China's Best Province
I have travelled through many of Mainland China’s provinces, and recently landed in Taiwan for the first time. In this post, I’ll argue that Taiwan is China’s best province. But first I need to consider whether Taiwan is actually Chinese. Here are a few points in favor:
1. Both the People’s Republic of China and the Republic of China officially regard Taiwan as a Chinese province. A small portion of the Republic of China is part of Fujian province, but Taiwan is the main part of the Republic of China. It’s odd to call your country “China” if it’s not China.
2. I flew to Taipei on China Airlines, the official airline of Taiwan. Why does it have that name?
3. I visited the Palace Museum, which holds the very greatest treasures of Chinese civilization. It would be odd to locate such a museum in a non-Chinese country. I saw schoolchildren learning about “their history”.
4. On Taiwan they still use the traditional Chinese script. Thus by one measure Taiwan is the province that adheres most closely to Chinese culture.
Of course there is an alternative view—Mainland China is controlled by the CCP and Taiwan is controlled by a rival government. Over time, it has diverged from Mainland China in many ways.
Even so, I think that in most respects Taiwan is Chinese, in the same sense that East and West Germany were both Germany, and North and South Korea are still both Korea. So in that respect I might be seen as being in sympathy with Mainland Chinese nationalists.
But Mainland Chinese nationalists also must reckon with the fact that Taiwan is China’s best province, and not by a small margin:
1. It has the best political system, with democracy and human rights.
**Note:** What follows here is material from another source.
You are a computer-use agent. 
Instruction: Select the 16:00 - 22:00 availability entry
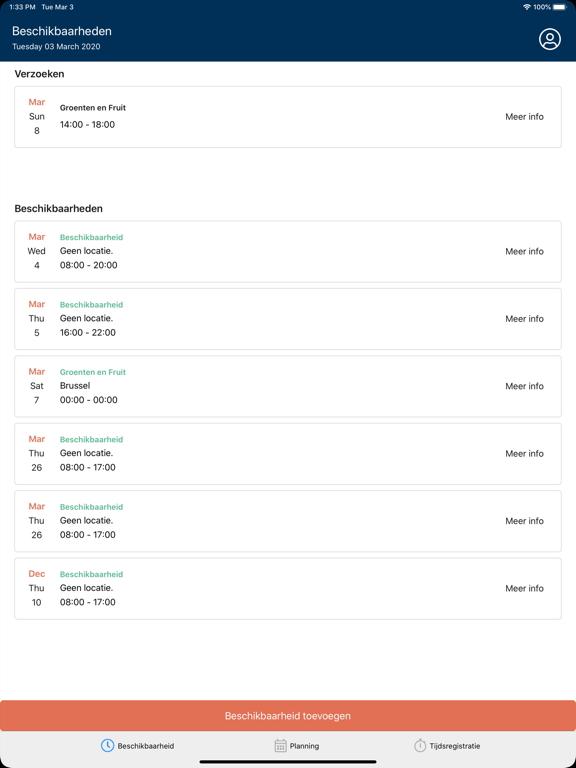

In some respects it’s even superior to other East Asian democracies.
2. It has the best economic system, much more productive than other Chinese provinces. It relies more on the free market.
3. It has the best culture. Even Mainland Chinese tourists typically acknowledge that visiting Taiwan is a pleasant surprise. The service is friendly and many aspects of the culture are quite charming. Mainland China has its appeal, but the service can be brusque and the rules are often excessively burdensome. Things feel much freer in Taiwan.
4. Urban planning seems better in Taiwan. The big cities are not structured with wide streets and large walled-off compounds, as in Mainland China. On the mainland, even college campuses are walled off like high security military bases.
5. The air seems cleaner than on the mainland.
6. Taiwanese achievements in the arts are especially notable, with Taiwanese film directors being world leaders from the 1980s to the 2000s.
7. There are many other advantages: Uber >>> Didi, Taiwan’s internet works far better, etc.
Taiwan seems so far ahead in so many dimensions that its superiority is not even up for debate. The only question left is what to do about it. I see three possible options:
1. Mainland China adopts Taiwan’s political system, its economic system, and its cultural practices. This seems far and away the optimal outcome. One China, with a Taiwanese system.
2. The status quo is maintained. This is the best option if Mainland China refuses to adopt Taiwan’s system.
3. Mainland China invades Taiwan. I wonder if Chinese leaders understand how big a mistake this would be. Not in the sense that they would lose the war (I have no expertise on that issue), rather as a public relations disaster. Taiwan is increasingly seen by outsiders as a cute and lovable place. For a giant country like China to come in and crush the system would be seen as being deeply unfair—far more so than the recent takeover of Hong Kong.
Mainland China’s government is too proud to publicly embrace the first option. But it’s not too late for them to begin quietly edging their system in the Taiwanese direction. As the two systems become more similar, it becomes easier to solve the problem.
Ill-informed people often claim that democracy is incompatible with Chinese culture, citing 4000 years of Chinese history. Taiwan shows that this is not true. Ill-informed people often claim that the Chinese are copiers, not innovators, ignoring the fact that many key Western technologies first came from China. And Taiwan shows this is still the case, with ethnic Chinese firms in Taiwan having the most sophisticated chip making plants on the planet.
When you think about all that has been achieved by 24 million Chinese people in Taiwan, just imagine what could be achieved if 1.4 billion mainlanders had the same freedom to innovate. A win-win for the entire world.
PS. Here’s a picture I took of Taipei. “Pei” means north, and is the same word as “bei” in Mandarin—i.e. Beijing is “northern capital”. Taipei is on the north of the island. Taichung is in the center, and Tainan is in the south. On the mainland, chung is spelled zhong. Thus the Chinese call their country Zhongguo—“central country”.